Een adventskrans is een ring van dennengroen met daarop vier kaarsen. De kaarsen worden op de vier zondagen tijdens Advent één voor één aangestoken, tot ze uiteindelijk allemaal branden.

Kaarslicht

Het naderen van het Licht dat Jezus Christus in de wereld brengt, wordt in de Advent symbolisch zichtbaar gemaakt met behulp van de adventskrans. Die wordt in alle kerken en in sommige scholen en huiskamers opgehangen. Een adventskrans draagt vier kaarsen, voor elke zondag van de advent één.
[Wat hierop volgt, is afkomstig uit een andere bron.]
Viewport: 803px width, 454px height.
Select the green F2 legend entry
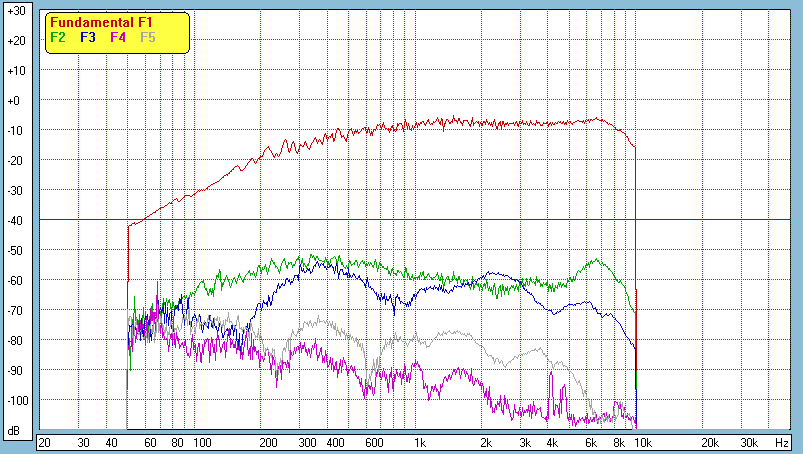[x=58, y=37]
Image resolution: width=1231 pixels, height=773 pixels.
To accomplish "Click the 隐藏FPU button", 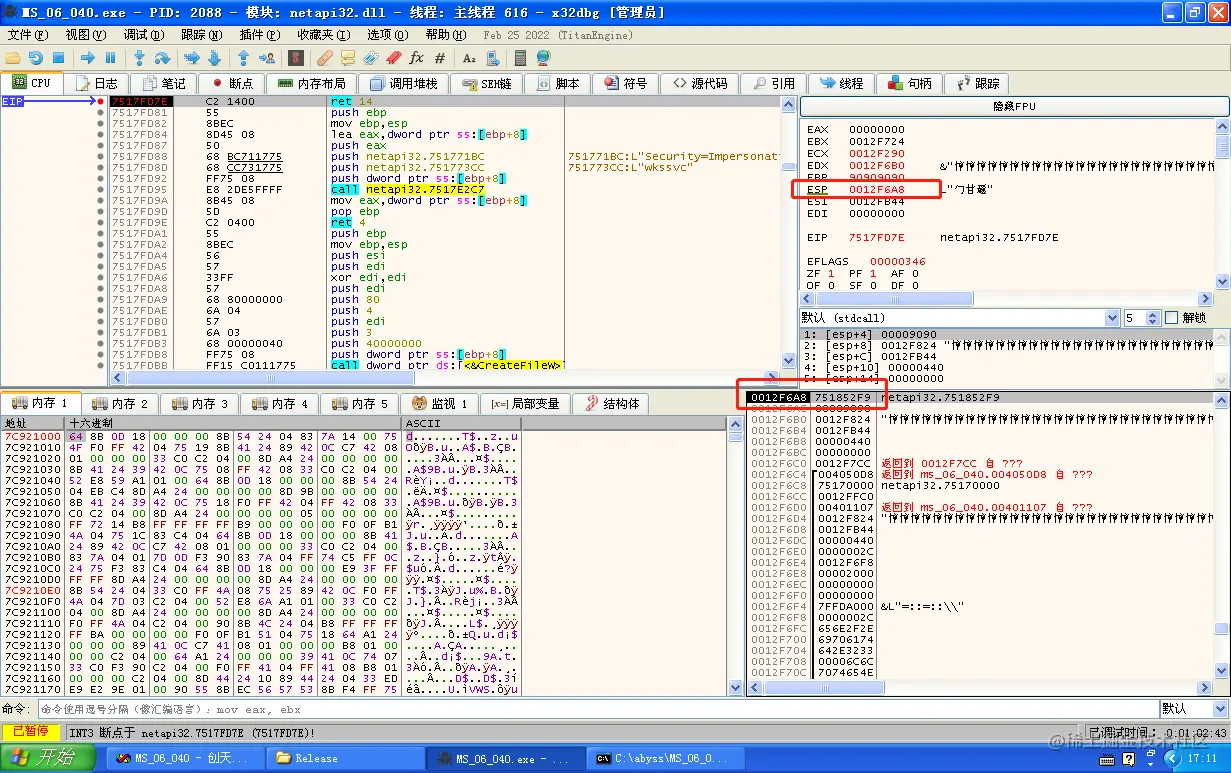I will point(1014,106).
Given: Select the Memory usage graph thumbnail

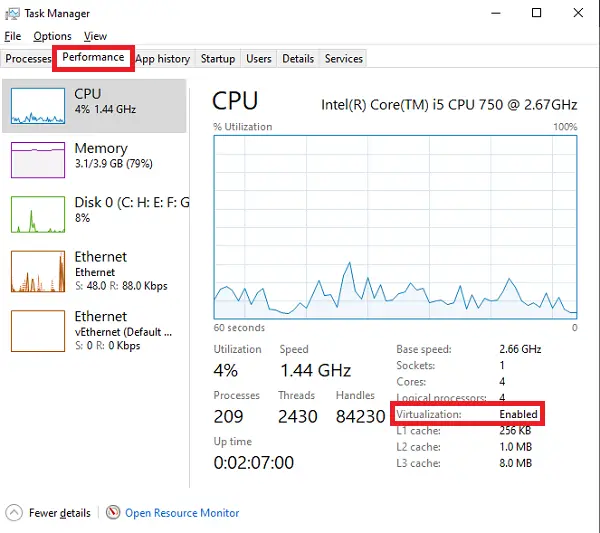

Op iedere adventszondag wordt één kaars ontstoken, net zolang tot op de laatste zondag vier brandende kaarsen het feest van Kerstmis aankondigen.

Linten

De adventskrans is gemaakt van dennengroen. Hij wordt vaak versierd met een paars lint wat tijdens het kerstfeest door een wit lint wordt vervangen, overeenkomstig de kleuren van het kerkelijk jaar.

Zonnewende

De adventskrans lijkt in zekere zin op een rad. Die gelijkenis is niet toevallig, maar vindt zijn oorsprong in een oud gebruik van de Germanen. Voor de heidense Germanen was de tijd dat de zon een aantal dagen stilstond aan de hemel - de zogeheten 'winterzonnewende' - reden voor het heiligste feest van het jaar. Als de zon stilstond, zo dachten de Germanen, 'werkte' zij niet. Het zou goed zijn als de mensen uit eerbied voor de zon het werk ook zouden laten. Gedurende de tijd dat de zon aan de hemel stilstond lieten de Germanen daarom alle arbeid rusten. Geen wagen- of spinnewiel mocht draaien. Symbolisch werd dit uitgedrukt door een met bosgroen versierd wagenrad aan het plafond van de woning te hangen.

Kerstening

Het is dit wagenrad dat door missionarissen bij de kerstening van de Germanen als basis voor de adventskrans werd genomen. De periode van rust rond de zonnewende verklaarden de missionarissen verder tot een periode van inkeer en boete, die paste bij een tijd waarin de komst van Christus wordt verwacht.